目的:女性の健康は、生命のさまざまな段階で生じるホルモン的・生理学的・心理社会的変化に伴い、多面的なケア要求を含んでいる。伝統的および補完的な医療の実践の一つである鍼治療と指圧は、近年、女性の健康における症状マネジメントを支援する目的で、ますます用いられるようになっている。本レビューの目的は、女性の健康のさまざまな時期における鍼治療と指圧の適用領域およびその有効性に関する最新の科学的エビデンスを評価することである。
方法:本研究はナラティブ(narrative)レビューとして作成された。文献検索は、2011年1月1日から2026年7月22日までに出版されたトルコ語および英語の研究を対象として、PubMed、Scopus、Web of Science、Google Scholar、Cochrane Libraryの各データベースで実施した。検索では「akupunktur (acupuncture)」「akupresür (acupressure)」「kadın sağlığı (women’s health)」「gebelik (pregnancy)」「infertilite (infertility)」「menopoz (menopause)」を用いた。合計467件の文献に到達し、重複記録の除外後、タイトル、抄録、および全文の評価によって、包含基準を満たした79件の情報源をレビューに組み入れた。女性の健康の範囲で鍼治療または指圧の施術を検討するランダム化比較試験、システマティックレビュー、メタアナリシスを評価する際、症例報告、編集者宛て書簡、学会抄録、領域外の研究は除外した。

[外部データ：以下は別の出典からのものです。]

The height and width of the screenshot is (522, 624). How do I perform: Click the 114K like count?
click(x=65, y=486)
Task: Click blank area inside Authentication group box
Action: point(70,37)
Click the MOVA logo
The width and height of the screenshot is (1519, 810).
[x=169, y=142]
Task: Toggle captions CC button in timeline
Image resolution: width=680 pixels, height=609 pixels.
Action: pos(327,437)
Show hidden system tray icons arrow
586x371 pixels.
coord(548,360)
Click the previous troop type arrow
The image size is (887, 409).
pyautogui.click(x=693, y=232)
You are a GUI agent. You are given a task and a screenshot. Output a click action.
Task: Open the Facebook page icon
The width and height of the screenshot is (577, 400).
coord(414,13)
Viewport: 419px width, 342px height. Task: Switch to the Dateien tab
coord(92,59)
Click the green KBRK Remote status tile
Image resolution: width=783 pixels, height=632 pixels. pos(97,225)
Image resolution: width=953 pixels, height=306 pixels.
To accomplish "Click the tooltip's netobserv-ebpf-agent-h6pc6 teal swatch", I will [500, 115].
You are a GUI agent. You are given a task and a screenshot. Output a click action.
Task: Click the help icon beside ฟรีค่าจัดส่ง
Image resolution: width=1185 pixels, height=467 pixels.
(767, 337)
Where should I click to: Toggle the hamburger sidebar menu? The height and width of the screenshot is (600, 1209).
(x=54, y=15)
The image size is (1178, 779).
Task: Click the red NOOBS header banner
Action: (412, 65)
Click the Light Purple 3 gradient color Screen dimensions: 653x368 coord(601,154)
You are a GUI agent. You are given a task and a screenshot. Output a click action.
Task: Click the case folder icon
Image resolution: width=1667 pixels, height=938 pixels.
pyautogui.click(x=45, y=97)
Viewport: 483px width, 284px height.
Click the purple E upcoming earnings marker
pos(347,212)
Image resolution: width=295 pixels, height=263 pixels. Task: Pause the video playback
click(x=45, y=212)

結果:文献の知見では、鍼治療および、とくに非侵襲的な指圧が、月経困難症、月経前症候群、子宮内膜症、多嚢胞性卵巣症候群、不妊、妊娠、分娩、産褥期、ならびに更年期の各プロセスにおいて、とりわけ疼痛管理、悪心・嘔吐のコントロール、ストレスおよび不安の軽減、ならびに生活の質の支援に有益であり得ることが示された。とはいえ、研究間の方法論的相違、サンプルサイズの制限、ならびに施術プロトコルにおける異質性により、現時点のエビデンスの確実性は限定的である。
結論:鍼治療、そして特に非侵襲的な施術である指圧は、女性の健康における症状マネジメントを支援し得る伝統的および補完的アプローチの一つに位置づけられる。しかしながら、これらの施術の臨床的な利用は、最新の関連規程に従って実施されるべきであり、また、有効性および信頼性をより強固に示すためには、高い方法論的品質と大きなサンプルサイズを備えたランダム化比較試験が必要である。